Conservative or liberal?

Labels can be walls, built to separate and exclude. Or, sometimes, they can be ways to include more people, by making a bigger tent of meeting. In the ever-fractionating Christian world, two terms that seem to both exclude and include are “conservative” and “liberal.”

Most everyone would agree that the Episcopal Church tends to be “liberal,” while Southern Baptists tend to be “conservative.” Orthodox churches, by which I mean Eastern Orthodox, tend to be conservative, insofar as they generally avoid politicking from the pulpit — they are Christocentric, and, in contrast to many so-called mainline Protestant denominations, focused on the cross.

And so one could list the dozens of denominations, and opine on their being “conservative” or “liberal.” Thinking on this brought me to what might be old news to a lot of you, but which struck me as one valid measure of a Christian’s beliefs, whether he or she ought be considered one or the other. The measure is how the Christian approaches sin.

A liberal would tend to see sin in others, especially those whose sins are public and political. Racists, slaveholders, adulterers, polluters, Israel, Republicans. Well, the last two seem to be regular features of sinners to be condemned by the righteous. Or at least the self-righteous. In short, a liberal might tend to see that proverbial mote in their brother’s eye, while ignoring the log in theirs.

Liberal churches don’t tend to preach sin and damnation it seems. Unless it is a public sin that may be properly criticized from a “social justice” point of view. In three words, someone else’s sins.

This is in stark contrast to what I would consider a properly conservative church. And, no, it isn’t a church where one hears condemnations of Democratic candidates for office or of liberal politics.  In fact, a conservative church should have little to nothing to do with politics, and everything to do with the Kingdom of Heaven.
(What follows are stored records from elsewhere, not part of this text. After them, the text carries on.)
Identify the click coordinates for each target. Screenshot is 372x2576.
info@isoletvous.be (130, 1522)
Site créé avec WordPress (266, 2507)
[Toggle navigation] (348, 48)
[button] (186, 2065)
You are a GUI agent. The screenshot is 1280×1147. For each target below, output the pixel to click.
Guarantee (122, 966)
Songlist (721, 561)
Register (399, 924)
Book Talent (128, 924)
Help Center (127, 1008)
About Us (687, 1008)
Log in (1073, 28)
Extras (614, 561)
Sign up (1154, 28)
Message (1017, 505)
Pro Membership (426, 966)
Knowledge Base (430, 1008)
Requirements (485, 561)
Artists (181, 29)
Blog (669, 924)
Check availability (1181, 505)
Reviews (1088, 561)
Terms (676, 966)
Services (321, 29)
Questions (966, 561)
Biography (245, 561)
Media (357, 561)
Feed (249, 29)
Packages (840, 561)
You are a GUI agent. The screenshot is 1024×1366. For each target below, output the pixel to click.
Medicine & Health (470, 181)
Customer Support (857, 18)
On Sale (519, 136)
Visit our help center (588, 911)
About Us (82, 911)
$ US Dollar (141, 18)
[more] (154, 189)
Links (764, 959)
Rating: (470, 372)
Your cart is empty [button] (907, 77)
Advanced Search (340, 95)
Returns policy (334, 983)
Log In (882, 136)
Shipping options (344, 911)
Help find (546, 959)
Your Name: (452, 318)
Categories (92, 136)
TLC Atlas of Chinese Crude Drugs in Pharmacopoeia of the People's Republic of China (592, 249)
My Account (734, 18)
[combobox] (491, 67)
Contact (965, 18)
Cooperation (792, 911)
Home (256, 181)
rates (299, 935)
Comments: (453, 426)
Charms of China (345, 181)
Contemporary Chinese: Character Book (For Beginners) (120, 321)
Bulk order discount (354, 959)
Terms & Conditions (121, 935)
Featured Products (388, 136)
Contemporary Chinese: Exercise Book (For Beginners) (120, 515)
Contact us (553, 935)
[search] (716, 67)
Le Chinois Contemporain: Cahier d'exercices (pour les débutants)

A conservative church would tend to focus on the sin that resides in each and every one of us. And in how we may best settle accounts with God by ridding ourselves of our sins. Repeat for emphasis: Our sins. Not someone else’s sins.

Oversimplification, perhaps. And certainly not a blanket prescription for telling if a church is conservative or liberal. In its bumper sticker form, it could be: Liberals –sin belongs to thee. Conservatives — sin belongs to me.